Podría decir que soy adicta a llorar.
Es en serio, no se extrañen, me encanta
llorar con intensidad. Eso me permite soltar las cosas, todo lo que siento.
Esos monstruos que se aferran a mis entrañas
salen despavoridos cuando suelto agua salada por los ojos.
Quizá no es muy bonito al principio. Lo
admito, el acto de llorar es un asco: se te tapa la nariz, los ojos se te ponen
rojísimos y sientes que tu cara la pusieron junto a una hornilla. Pero la
sensación al darte cuenta de que tus ojos pararon, de que ya estas lista para
respirar hondo y de que tu cabeza, justo como una ciudad luego de la lluvia,
esta limpia y clara, es la mejor sensación del mundo.
Lo de que soy adicta, no quiere decir
que lo hago todos los días y tampoco que lloro por todo, pero mi organismo lo
utiliza para drenar cuando ya no puedo más, limpia con una mopita y con mucho
cuidado mi interior y deja todo limpio y reluciente.
Otra cosa importante que debería acotar
es que no solo lloro de la rabia o de tristeza. Una de las mejores cosas de la
vida (y creo que todos deberían hacerlo por lo menos una vez en su vida) es
llorar de felicidad.
Nadie nunca nos enseña a llorar y aun
así fue nuestra primera forma de comunicarnos.

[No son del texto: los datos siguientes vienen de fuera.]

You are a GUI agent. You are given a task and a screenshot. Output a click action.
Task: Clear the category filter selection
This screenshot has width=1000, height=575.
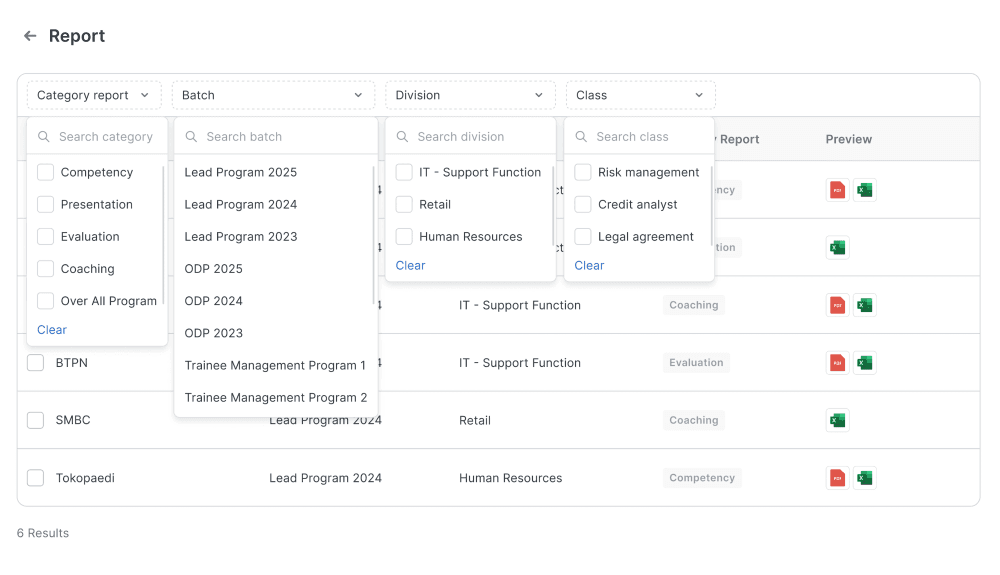point(52,330)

Así que los invito a llorar. Es quizás
el peor lema para poner en una tarjeta de invitación pero es en serio: Lloren.
Lloren con intensidad.
Ya sea por rabia, de la risa, por amor o desamor, de tristeza o de
felicidad, por muchas cosas o pocas, incluso por borrachera. Pero lloren,
lloren no solo por llorar. Lloren porque admiten que, de vez en cuando es bueno
sacar todas las cosas para que reciban un poco de sol.